Figures from the Department for Energy and Climate Change showed that Scotland’s renewable generation over the first half of 2012 (quarter one and quarter two) was 12.8 per cent or 806GWh higher than the same period the previous year.
This means renewable electricity generated enough to power the equivalent of an extra 147,000 homes for a whole year in the first half of 2012 alone, compared to the same period in 2011.
Installed renewable capacity at the end of the second quarter of 2012 was up by 18.6 per cent on the previous year, with 5,453MW installed.
The figures also confirmed that 2011 was a record year for renewable electricity generation in Scotland, and around 35 per cent of Scottish electricity demand was met from renewables, exceeding the target of 31 per cent. Around 14,000GWh of electricity was generated – or enough to power the equivalent of approximately 2.5 million homes for a year.
Energy Minister Fergus Ewing said:
“These statistics show once again that Scotland leads the world in renewable energy generation, and that our industry goes from strength to strength.
“Renewable electricity generation for the first half of 2012 is up nearly 13 per cent on the amount generated in the same period in the previous year. The equivalent of an extra 147,000 homes could be powered for a year with the extra electricity produced in those six months alone, compared to the same period in 2011.
“The Scottish Government has the ambitious, but achievable target of generating the equivalent of 100% of electricity from renewable sources by 2020, as well as more from other sources, and we are determined to ensure communities all over Scotland reap the benefit from renewable energy.
“Scotland has hit the natural lottery twice, first with oil and gas and with our green energy resources. We have astounding green energy potential and vast natural resources with about a quarter of Europe’s wind and tidal energy and 10% of its wave power. We have a responsibility to make sure our nation seizes this opportunity to create tens of thousands of new jobs and secure billions of pounds of investment in our economy.”
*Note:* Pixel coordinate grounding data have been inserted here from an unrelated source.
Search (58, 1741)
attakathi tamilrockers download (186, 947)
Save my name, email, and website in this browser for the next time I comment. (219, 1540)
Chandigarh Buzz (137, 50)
The figures showed that renewable electricity generation in Scotland in quarter two 2012 was 2,498GWh, down 20 per cent on the same period in 2011, though when combined with quarter one the year is on track to be the best ever. The majority of this decrease is explained by a fall in hydro generation because of low rainfalls in April and May, and also a drop in onshore wind generation, because of lower wind speeds compared to the same period in 2011.